Passage to read:
>>

Future Circular Collider (FCC)
- FCC is a large-scale collider complex featuring FCC-ee for high-luminosity electron–positron collisions and FCC-hh for 100 TeV proton–proton collisions.
- It employs advanced accelerator technologies like superconducting RF systems, high-field Nb₃Sn magnets, and crab-waist optics to achieve unprecedented luminosities and precision.
- The project targets key physics areas, including precision measurements of the Higgs and electroweak sectors and direct searches for new heavy particles beyond the Standard Model.
The Future Circular Collider (FCC) is a comprehensive research and infrastructure program initiated by CERN to establish the post-LHC energy and precision frontiers through a staged sequence of large-scale colliders. The FCC complex is designed around a new underground tunnel of approximately 80–100 km circumference in the Geneva region, initially dedicated to high-luminosity electron–positron collisions (FCC-ee), and later re-equipped as a 100 TeV proton–proton collider (FCC-hh), with substantial additional programmatic scope in heavy-ion, photon–photon, and electron–proton collision modes (Benedikt et al., 25 Apr 2025, Suarez, 2022, Janot, 2015, Dainese et al., 2019).

<<

Data block:
>>

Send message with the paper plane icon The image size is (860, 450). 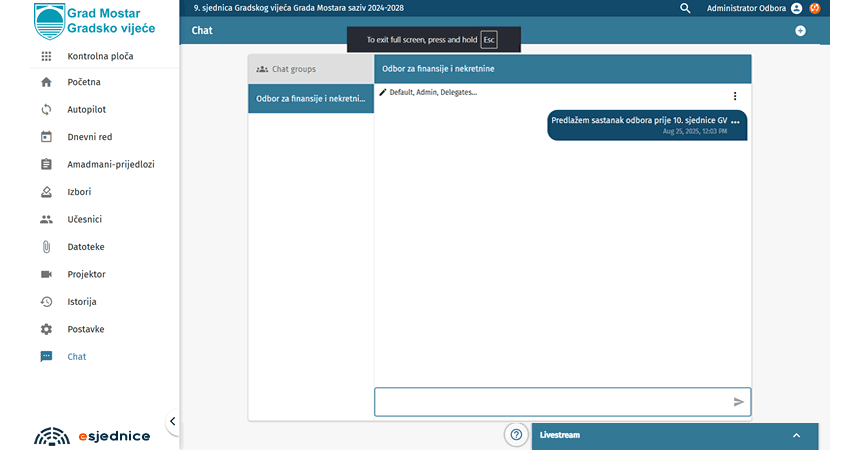[739, 402]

<<

Given request: According to the collider passage, what collision energy is FCC-hh designed to reach? The data that comes after the collider passage has no connection to it.

Answer: FCC-hh is designed for 100 TeV proton–proton collisions.